Pedro Kouyaté : Fusion spirituelle et musicale au cœur de l'Afrique et du jazz
Mardi 5 novembre 2024, 10 heures passées de quelques minutes, à Dakar au Sénégal, le soleil darde ses rayons sur la ville, illuminant les rues d’une lumière chaude. À Paris en France, un ciel brumeux s’étend sur la capitale, où l’automne se meurt lentement dans une fraîcheur persistante. Pourtant, à des milliers de kilomètres de distance, ces deux réalités se rejoignent par un simple fil invisible. L’entretien avec Pedro Kouyaté prend place à travers un canal virtuel, un pont d'Enstein-Rosen, un trou de ver, qui durant plus d'une heure, efface les frontières entre l’Afrique et l’Europe.
Dans ce cadre entre espace et temps, Pedro Kouyaté, de sa France d’adoption, nous dévoile son univers musical, fusion d’héritage griot et de sonorités contemporaines, traversant les genres du jazz, du blues et du mandingue. À travers son album Following, il nous invite à une exploration sonore qui rend hommage à la spiritualité africaine, aux traditions ancestrales et aux voix des ancêtres. Ses mots, chargés d'émotion et d’histoire, dessinent les contours d'un parcours riche et intime, où l’amour de la musique et de l’Afrique se rencontrent.
Cet entretien est une traversée de l’âme de l’artiste, une rencontre entre l’héritage et la modernité, entre la mémoire et l’avenir, où chaque mot est une note, chaque phrase un accord. Voici l’histoire de Pedro Kouyaté, racontée à travers ses paroles et ses mélodies, une invitation à redécouvrir les racines profondes de la musique.
Lamine BA : Bonjour Pedro, merci de nous accorder cette interview.
Pedro Kouyaté : Bonjour Lamine Ba, et bonjour à tous les lecteurs de Music In Africa. Bonjour à tous les lecteurs qui te lisent à travers le monde. C’est d’ailleurs comme ça que j’ai pu connaître vraiment ton travail, ton métier et ce que tu fais. Merci pour ça, et je sais ce que ça vaut d'être en conversation avec toi. Merci pour ta porte ouverte.
Lamine BA : C’est un réel plaisir pour moi ! Avant que nous parlions de ton album Following, pourrais-tu te présenter et nous parler un peu de ton parcours musical avant la sortie justement de ton album, prévue le15 novembre prochain?
Pedro Kouyaté : Je me présente très rapidement. Je m’appelle Pedro Kouyaté, je suis né au Mali, à Bamako. Je suis malien, un Africain de l’Ouest. On va perdre beaucoup de temps si je parle de mon modeste parcours. Ce que je sais, c’est que je n’ai rien fait encore, parce que j’ai souvent fui les opportunités. Par contre, j’ai été formé par des têtes couronnées en Afrique comme Ali Farka Touré, Toumani Diabaté, et Ballaké Sissoko.

TRAVAIL DEMANDÉ –
Condensez sous forme de liste à puces le paragraphe de l'entretien avec Pedro Kouyaté qui débute par « Dans ce cadre entre espace et temps », sans perdre ses faits principaux.

DONNÉES FOURNIES –
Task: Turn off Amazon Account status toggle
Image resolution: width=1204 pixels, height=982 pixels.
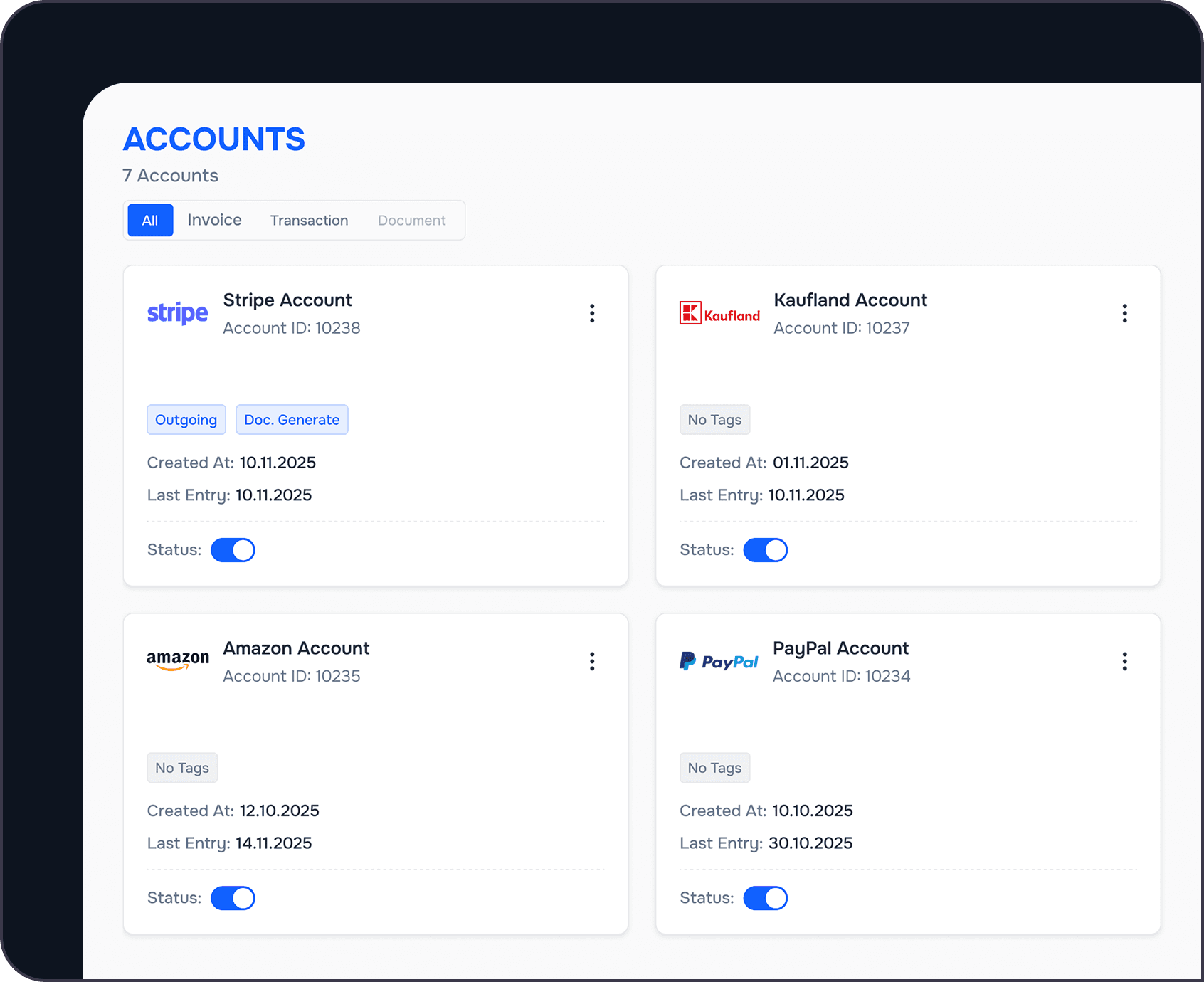Action: (233, 898)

RÉSULTAT FINAL –
- Depuis la France, son pays d'adoption, Pedro Kouyaté présente son univers musical. Cet univers fusionne l'héritage griot et des sonorités contemporaines, à travers le jazz, le blues et le mandingue.
- Son album Following propose une exploration sonore en hommage à la spiritualité africaine, aux traditions ancestrales et aux voix des ancêtres.
- Ses propos, chargés d'émotion et d'histoire, retracent un parcours riche et intime où se rencontrent l'amour de la musique et celui de l'Afrique.